#### WHAT YOU ARE ASKED TO DO
Print only the lines from the one with "Click the scan for hardware changes icon" through the end of the data, exactly, and please omit pictures.

(Pixel coordinate grounding data)
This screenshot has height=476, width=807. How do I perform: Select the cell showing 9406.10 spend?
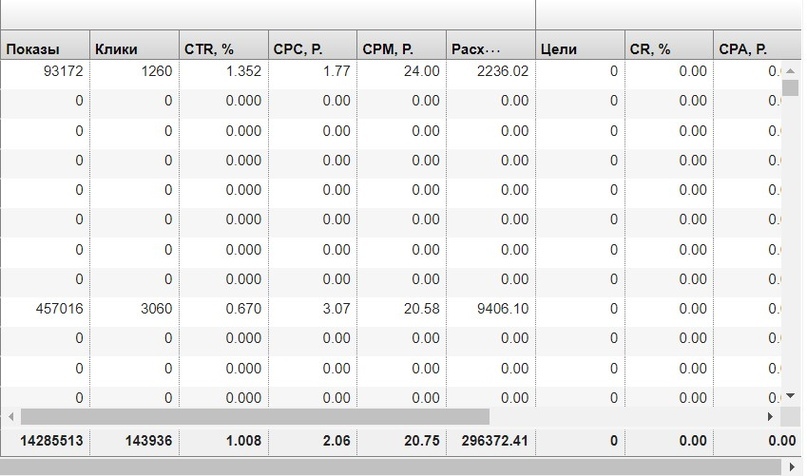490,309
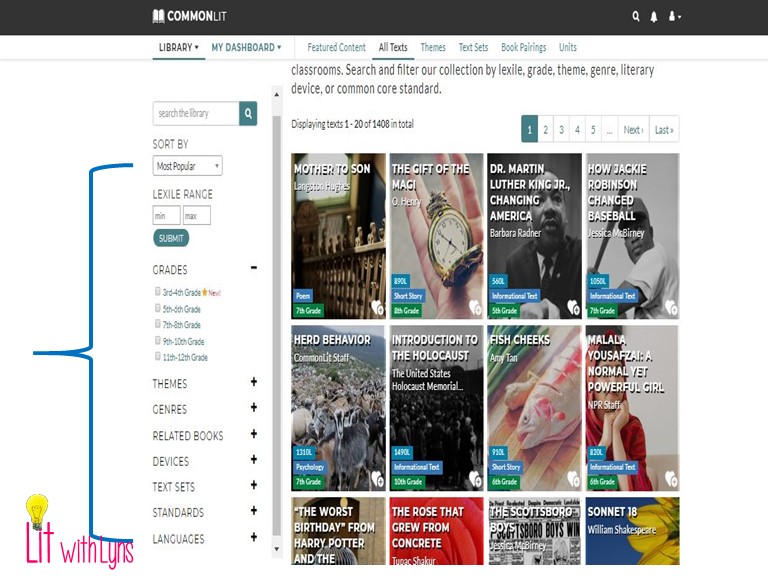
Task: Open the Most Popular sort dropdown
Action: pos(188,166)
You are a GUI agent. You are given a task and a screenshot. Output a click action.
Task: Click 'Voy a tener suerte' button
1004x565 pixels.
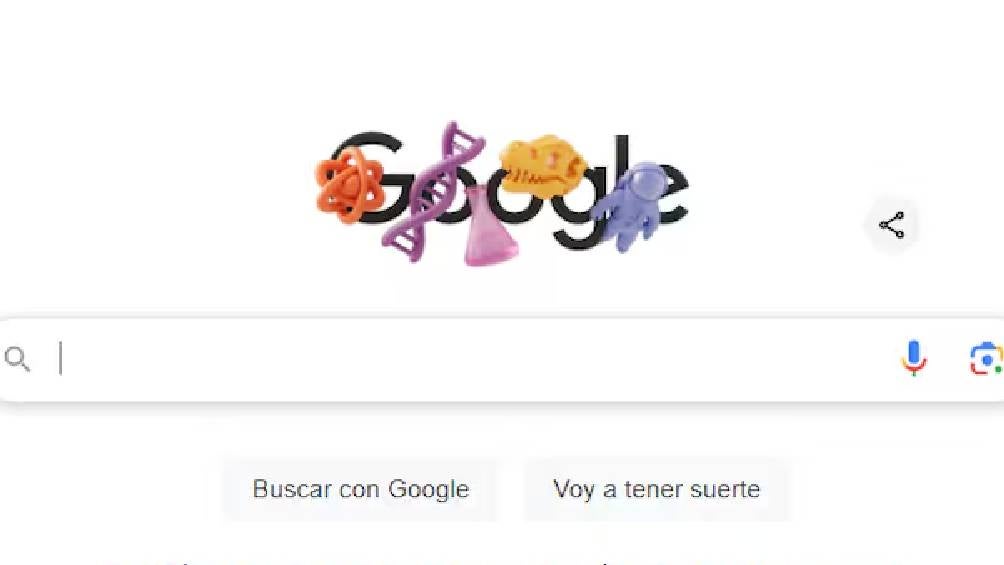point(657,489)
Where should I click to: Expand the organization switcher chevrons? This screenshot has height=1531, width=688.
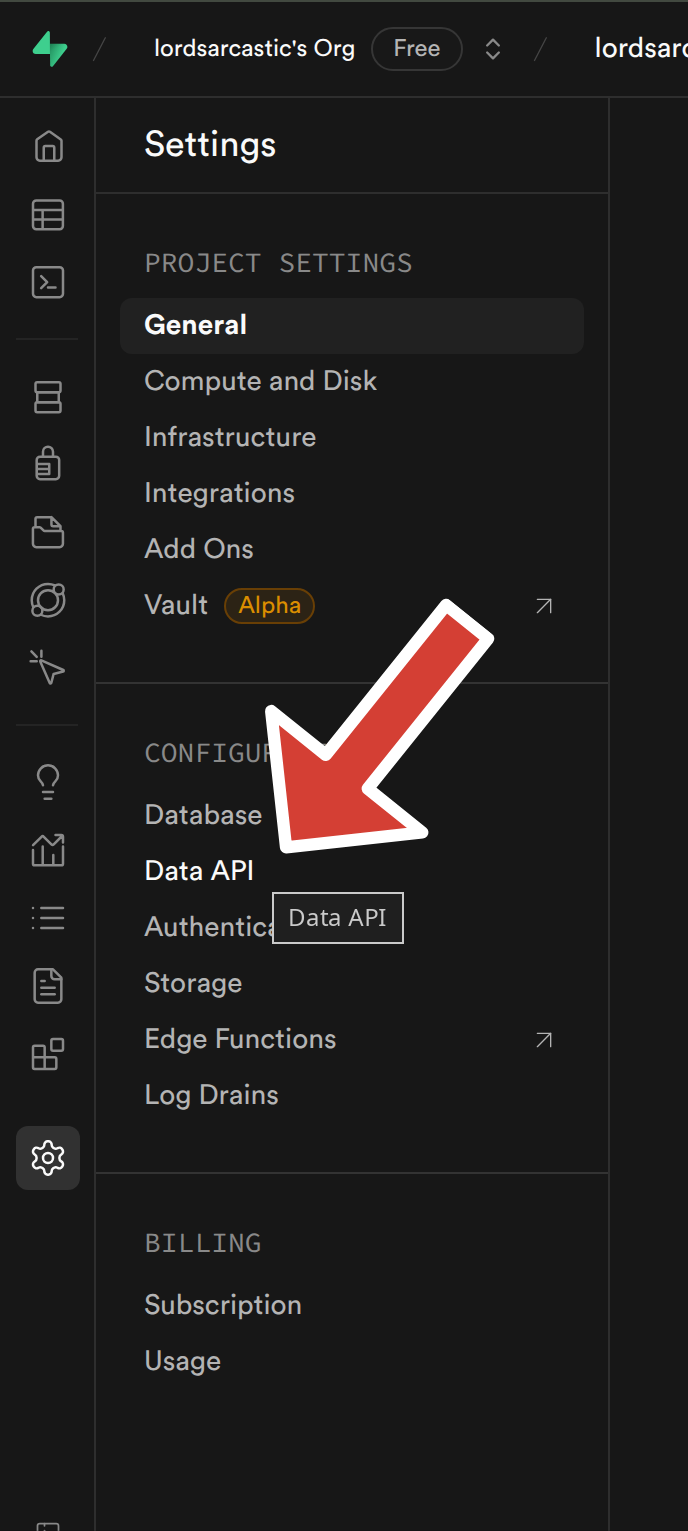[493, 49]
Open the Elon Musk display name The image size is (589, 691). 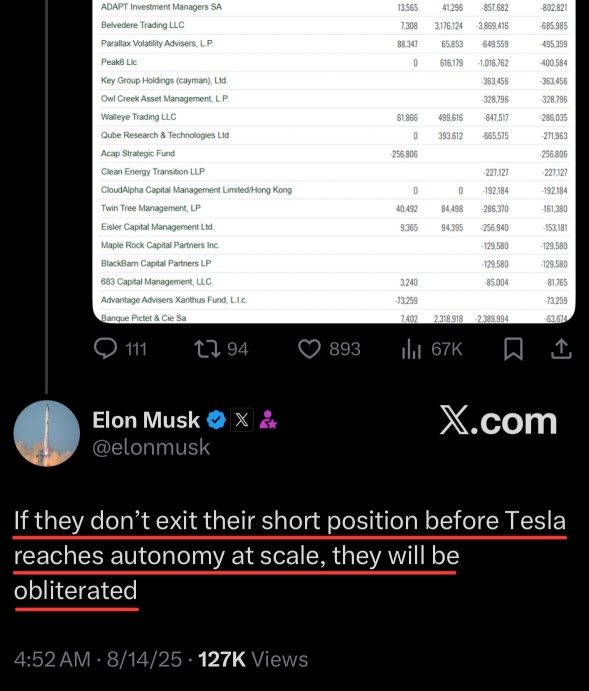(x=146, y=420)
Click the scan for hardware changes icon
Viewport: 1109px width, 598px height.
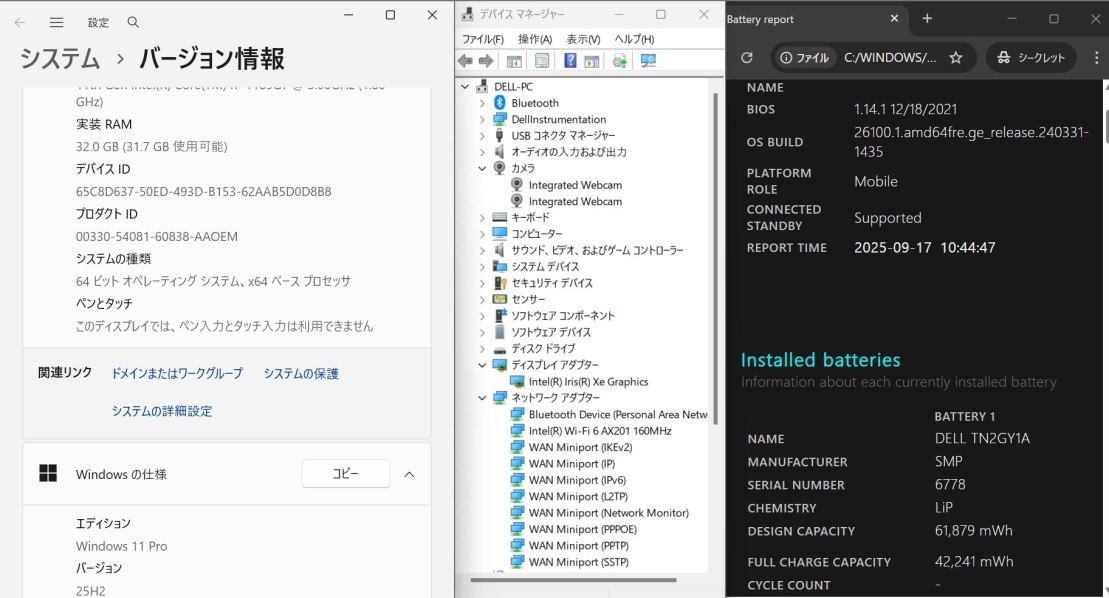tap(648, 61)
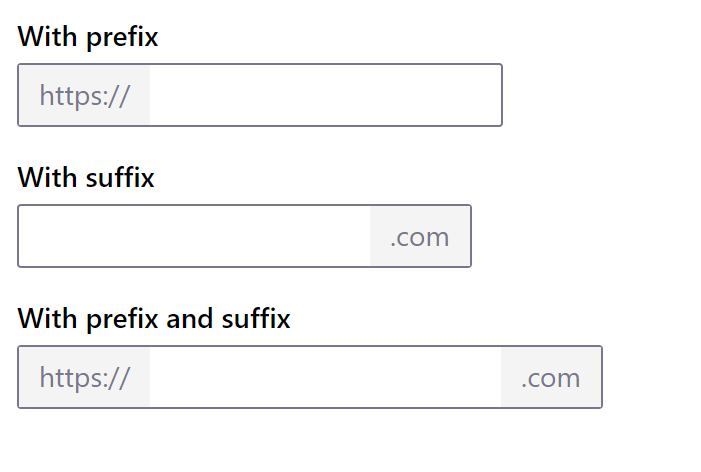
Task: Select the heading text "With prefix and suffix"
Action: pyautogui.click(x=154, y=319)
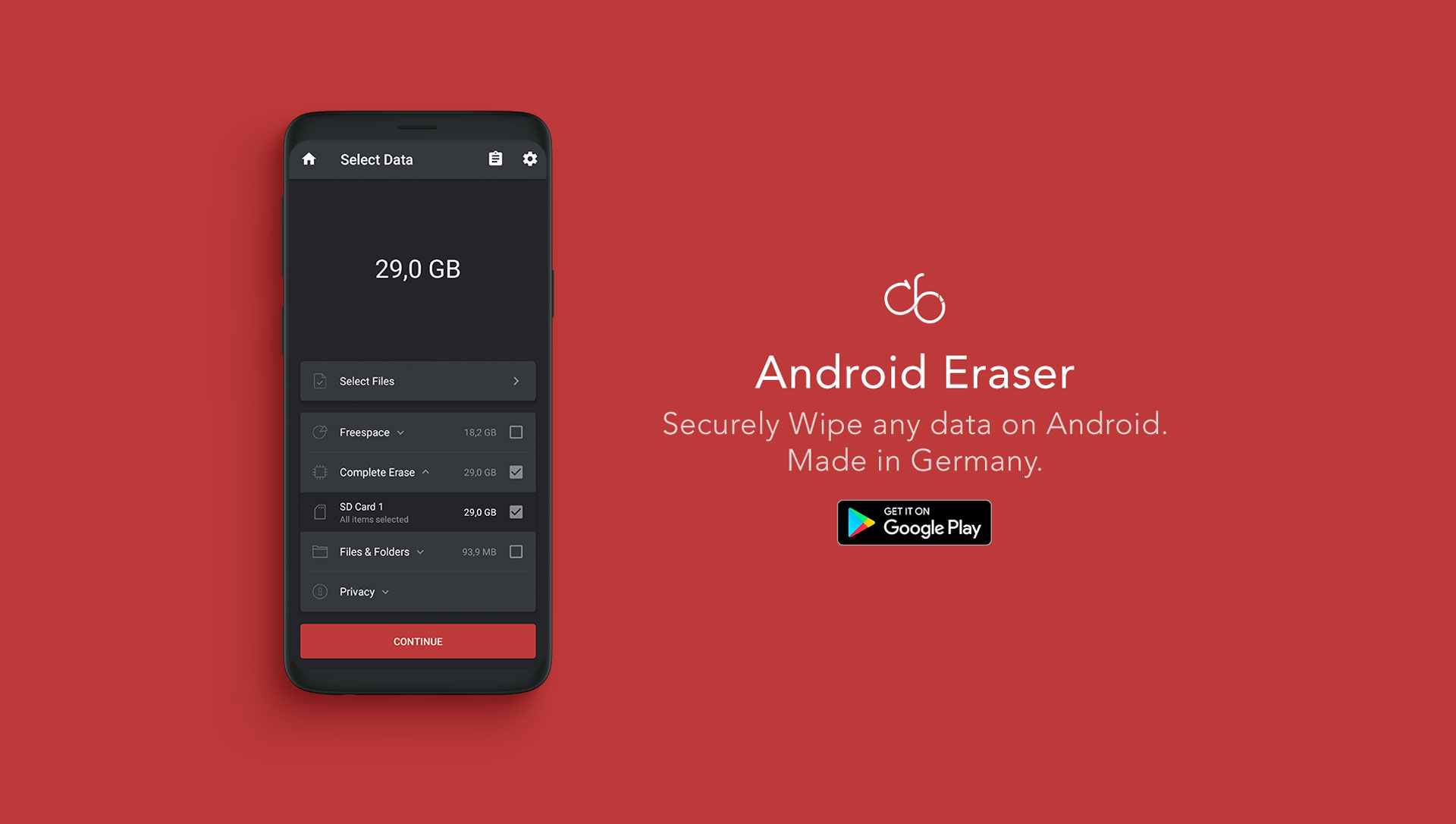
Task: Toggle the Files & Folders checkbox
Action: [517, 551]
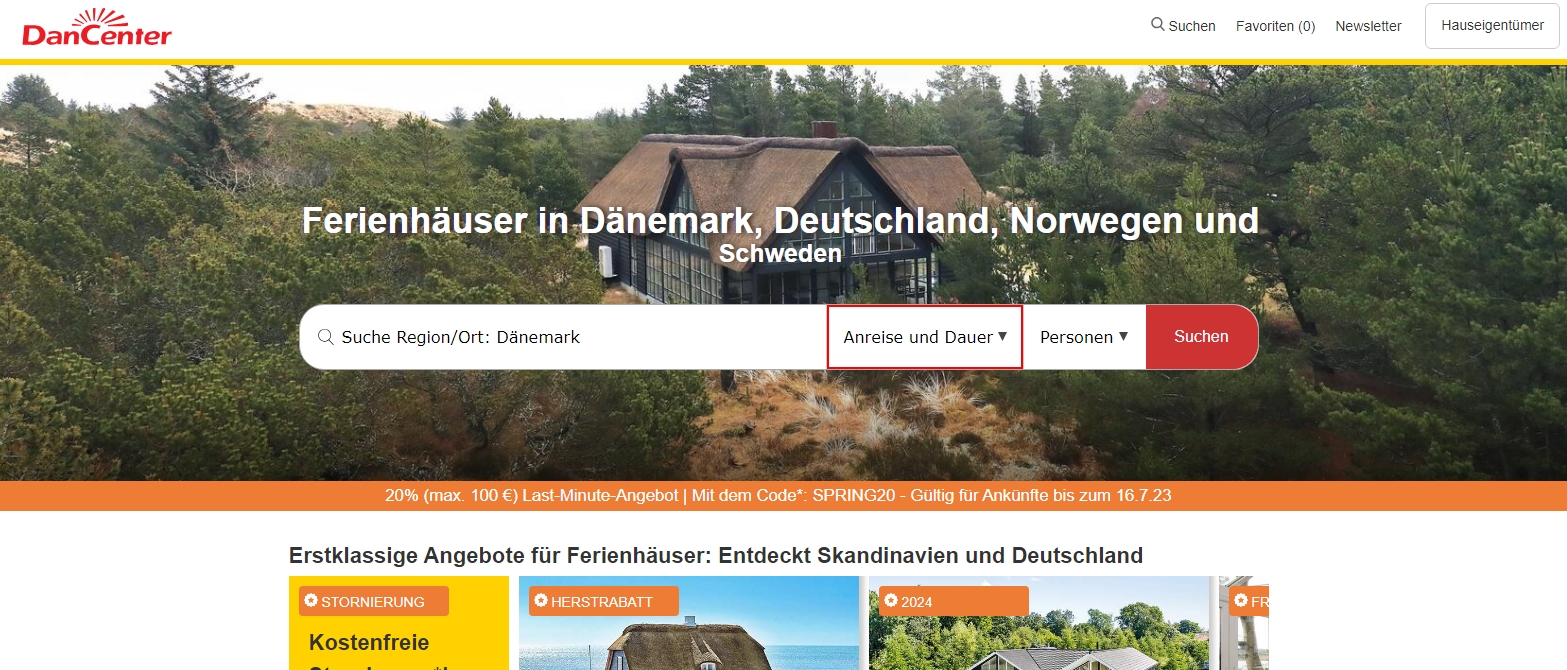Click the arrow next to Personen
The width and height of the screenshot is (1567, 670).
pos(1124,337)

#### THE COMPLETED TASK
Click the scan for hardware changes icon
Viewport: 1109px width, 598px height.
tap(648, 61)
Task: Select the heading text "With prefix and suffix"
Action: pyautogui.click(x=154, y=319)
Task: Toggle the Files & Folders checkbox
Action: [517, 551]
Click the arrow next to Personen
The width and height of the screenshot is (1567, 670).
pos(1124,337)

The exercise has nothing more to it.